Show me the … anything
Mill Creek has provided zero pictures or renderings of their proposal – to anyone. The neighbors have been asking for months – even though they’re tasked with turning in their support/oppose ballot to the city (sight unseen?) City staff and Plan Commission have seen no renderings that are public and yet they’re supposed to vote? That’s complete BS. You know who you don’t trust? Any developer who says, “trust me.”
Looking at the preliminary park between the levees at Commerce (the north-south road in graphic above). It’s easy to understand why this building wants to overlook it. But should it? If we are prioritizing the Trinity for Dallas citizens, should a 14-story tower be allowed to loom over it – especially when their fire lane requires maintaining an access road to the detriment of the park? Should two? Because sure as shootin’ the Trinity will be lined with high-rises soaking up the views.
As a city, we deserve to know what specifically will be there besides a developer’s wing and prayer promises.
Higgledy-piggledy Neighborhood
Why does West Village work? Planning. While not specific to this area, there’s a lot of development in this area and it’s all disjointed with no central plan. If the city desires this to become a functioning neighborhood, there should be a master plan. There isn’t. It’s every developer for themselves.
Net it out, baby
This case does no less than set precedent for any old tall building to canyonize the Trinity River blockading not only city views, but darkening the Trinity River park and trails.
In a redeveloping area where new apartment buildings are five stories, Mill Creek wants to build a potentially 14-story building.
Trinity Skyline Trail walkers get a views of garbage trucks and moving vans.
It’s an enormous increase to existing zoned FAR with no renderings.

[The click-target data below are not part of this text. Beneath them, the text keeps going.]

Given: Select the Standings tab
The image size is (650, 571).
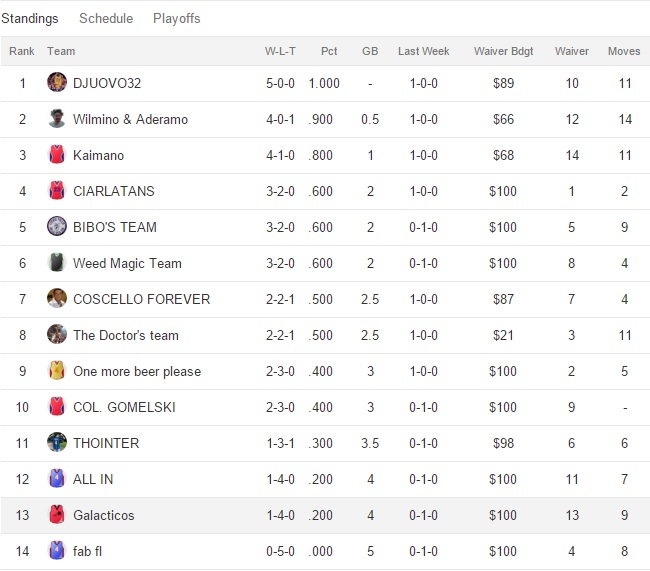Looking at the screenshot, I should [30, 19].
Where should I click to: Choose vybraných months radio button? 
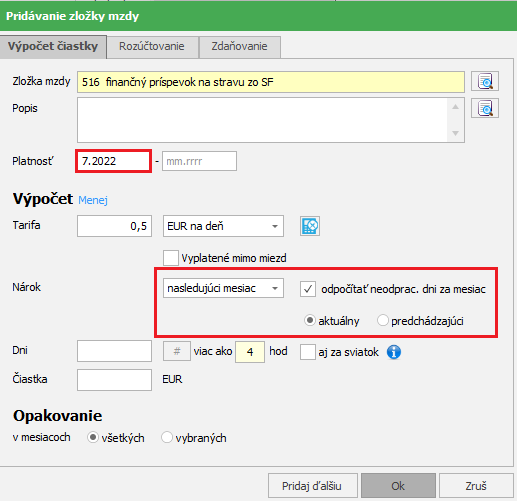click(x=167, y=437)
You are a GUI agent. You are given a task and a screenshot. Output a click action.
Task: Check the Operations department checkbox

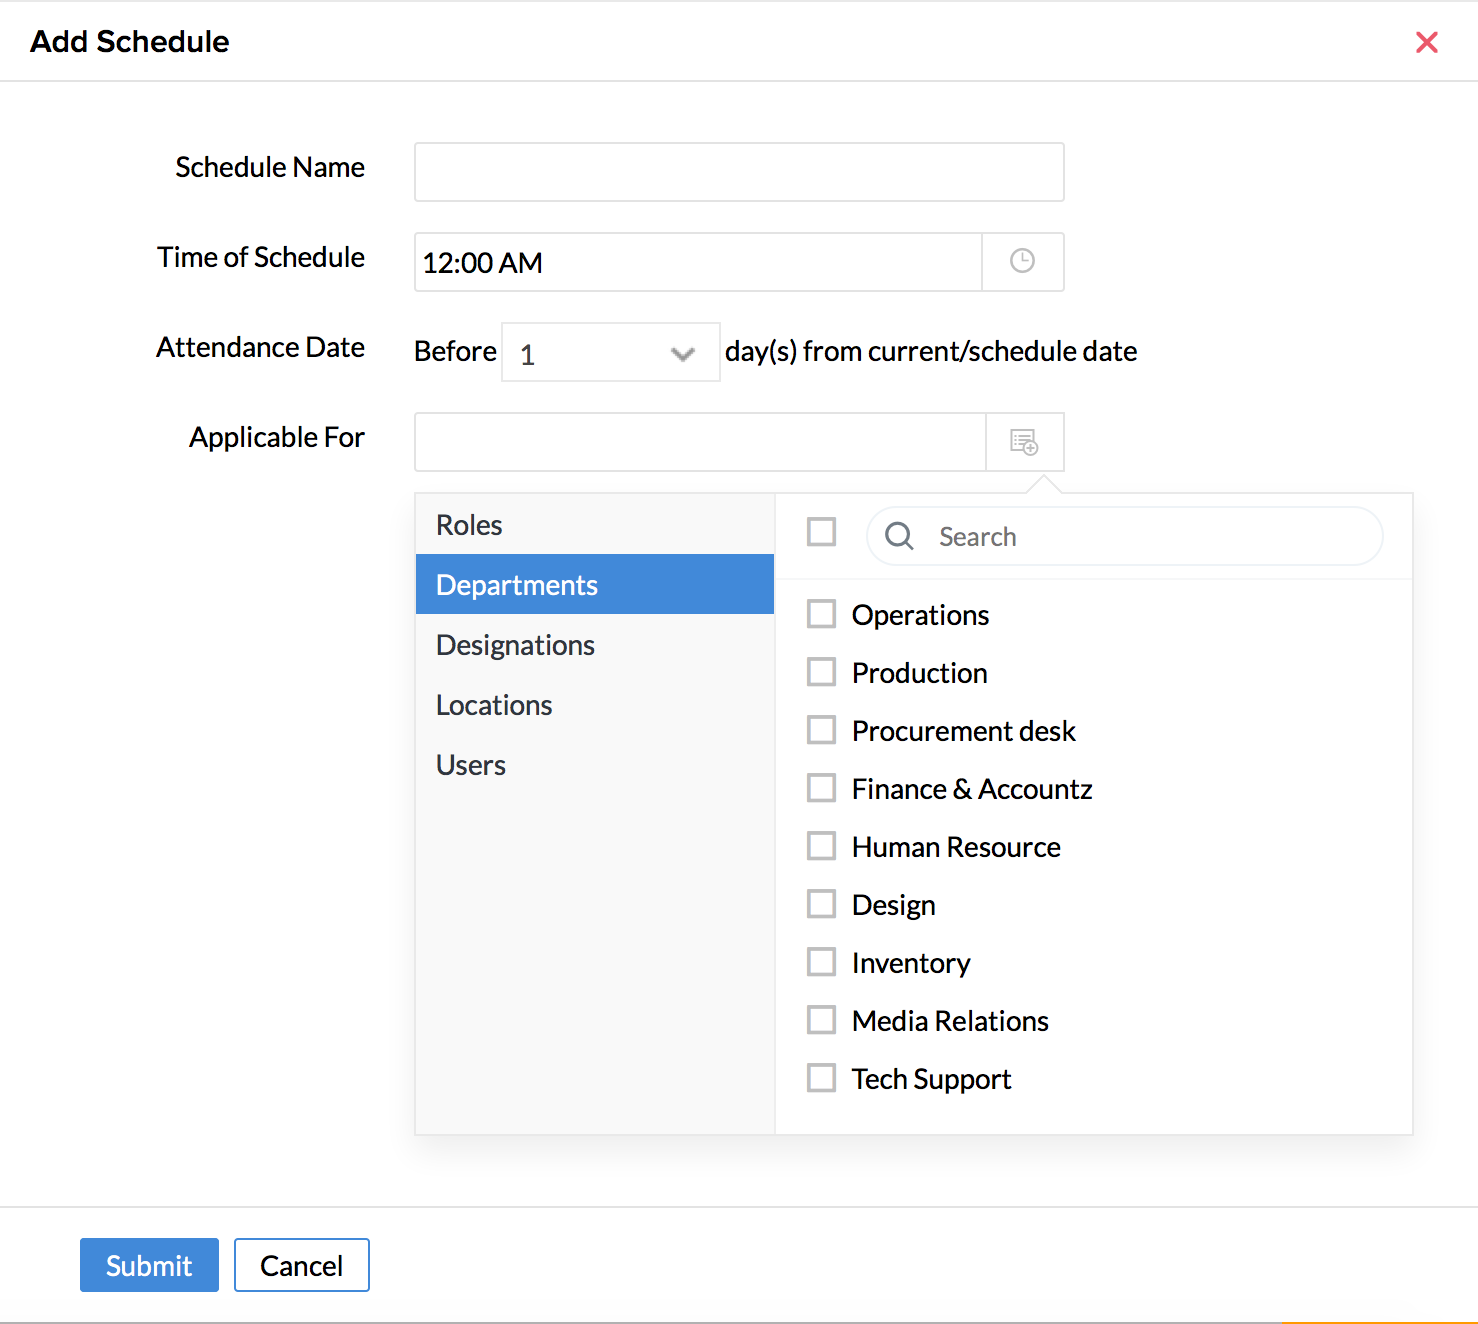pos(821,614)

Developer’s cha-ching. Both cost-saving aboveground parking and without any apartments having a below-levee view (renting for less).
Parsimonious landscaping with thin trees offering little shade for decades.
Parking reductions will see the project generate continual spill-over on-street parking.

Finally, Mill Creek
Having saved the Trinity from a tollway and with plans for structured park land coming, should adjacent new construction be held to a higher design standard?
Personally, I’ve never seen a Mill Creek building I liked better than an empty lot. And I seriously wonder if this building will look any better than the prison across the river (except with balconies). But that’s me. I invite you to look at Mill Creek’s portfolio. Are these the guys who can bring forth a building worth sacrificing so much for?
Would any smart city give away development rights on an oversized, under-parked, unseen project in a first-class location bordering a river walk park facing straight into downtown? How is city staff recommending this project? How is Plan Commission even discussing it without seeing it? If approved, how can City Council evaluate the unseen?
Let’s see if Plan Commission and City Council decide to walk into their voting booths as blindfolded as city staff already has for this project.